Once you talk back to the unreasonable voice of unhealthy guilt, you will discover something wonderful. By accepting yourself just as you are, even though Martha Stewart might be able to create a more stunning holiday centerpiece, you will be amazed to discover that it's a whole lot more fun liking yourself and enjoying what YOU want to do. When you love yourself, your inner beauty will shine. When you let go of unhealthy guilt, you will have sources of energy that you previously expended in trying to be someone else, an effort which is not only energy depleting — it's impossible.
Most of all, with a new and more positive perspective, you'll be a lot more relaxed . . . which will make you more fun to be around . . . which will put other people at ease . . . which will help them enjoy themselves . . . which means they'll like you a whole lot, 'cause everyone likes people who help them have a good time.

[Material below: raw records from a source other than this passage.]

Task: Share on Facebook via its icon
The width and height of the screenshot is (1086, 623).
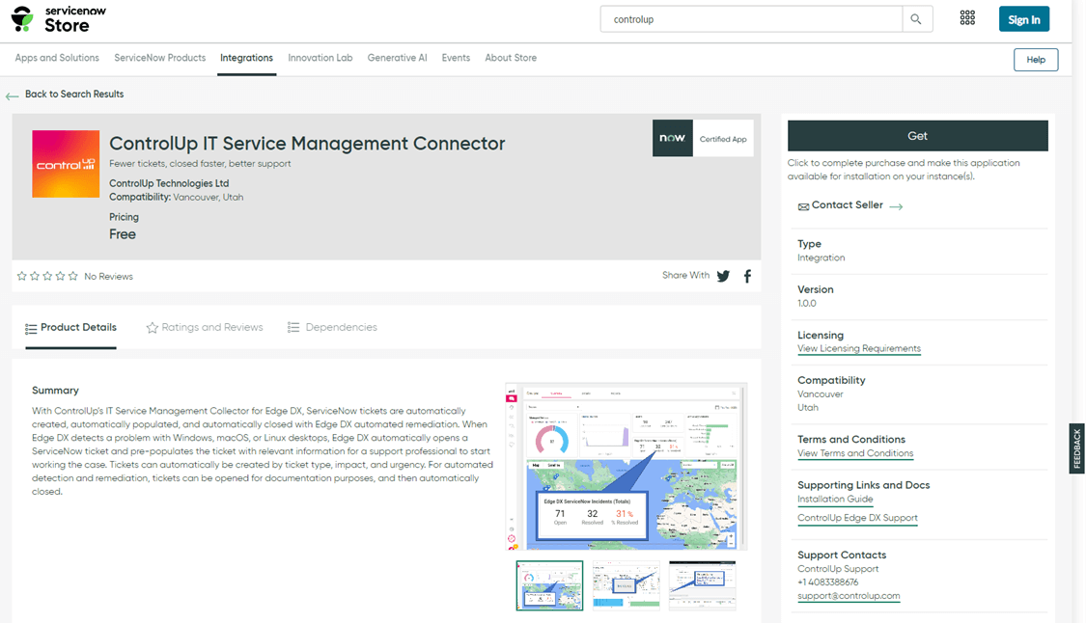Action: [747, 276]
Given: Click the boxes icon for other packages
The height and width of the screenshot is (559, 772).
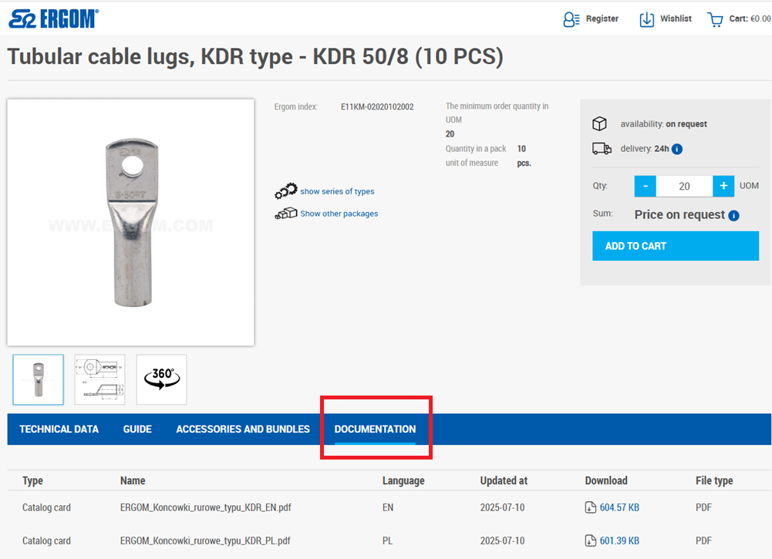Looking at the screenshot, I should tap(285, 214).
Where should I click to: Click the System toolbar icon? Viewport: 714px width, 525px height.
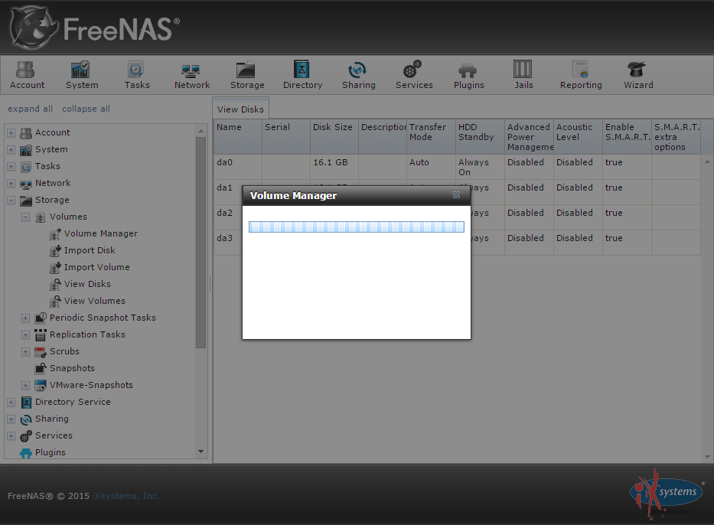[x=81, y=75]
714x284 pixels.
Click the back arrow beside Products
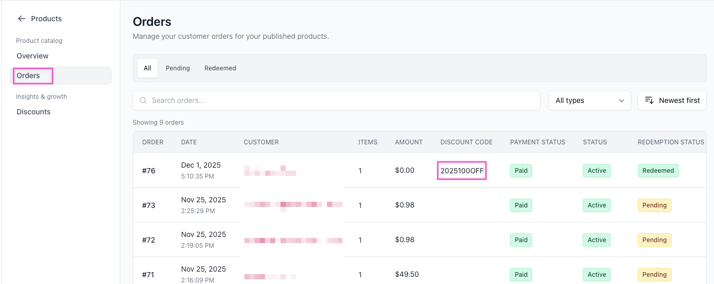(21, 19)
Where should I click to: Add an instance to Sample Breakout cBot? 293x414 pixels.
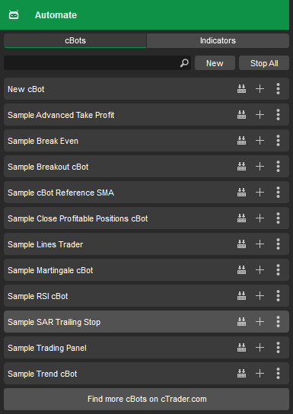point(260,167)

Very soon, your family and friends will notice that what you have to offer them is the gift of being the best you, which is the greatest gift you can give anyone.
To continue countering the negative comments of your inner critic, I suggest that in addition to the statement "I AM enough," that you select one of the affirmations below for each day of the holiday season. [To learn why it helps to work on only one goal personality at a time, see Learning From Wise Ben Franklin.] Next, write this statement on several post-it notes and stick them wherever you are likely to see them, like the bathroom mirror, the refrigerator and the car's dashboard.
My best is good enough.
Because I choose to be kind to myself and to my body, I select only those activities which allow me to comfortably plan them, accomplish them and enjoy them.
My needs are met because I discriminate between my needs and desires and the needs and desires of others.
The activities to which I commit myself reflect a reasonable, sensible time frame, with plenty of opportunity for rest, relaxation and contemplation.
The needs of others are no greater than my needs.
I choose to have _____ (a person) be responsible for _____ (whatever he or she is supposed to do).
Because I stay focused and present in each moment rather than worrying about the future, each moment has the potential for excitement, joy, peace, nurturance or any other quality I need.
Every morning I joyfully look forward to what will unfold and appreciate my ability to handle any challenges as they arise.
I accept compliments by saying simply, "Thank you. I'm glad you like ________."
I am doing the best I can at this point in my life, cannot do what I haven't yet learned how to do, and look forward to learning in the future.
What others do or say and what they have makes them different from me — not better or worse, just different. They do not need to meet my standards or expectations and I do not need to meet theirs.
"Must," "should," and "have to" are being removed from my vocabulary and being replaced with "prefer." For example, instead of saying that, "I must get the cards addressed and sent by December 10," I can say, "I prefer to get the cards done by that date, but my life won't fall apart if they are sent later."
Unless a mistake of mine requires me to apologize and to make amends, I assume that errors in judgment (that is, when my good intentions miss their mark) are a normal part of human nature and I accept them as part of who I am. Then I move on.
People have a right to be angry. That includes me. The sky will not fall down if someone expresses anger, although I will protect myself and others from physical harm in such encounters.
Taking care of my needs is not selfish, but self-care. When I take care of myself, I have the energy, time, and ability to choose when I might want to meet the needs of others from time to time.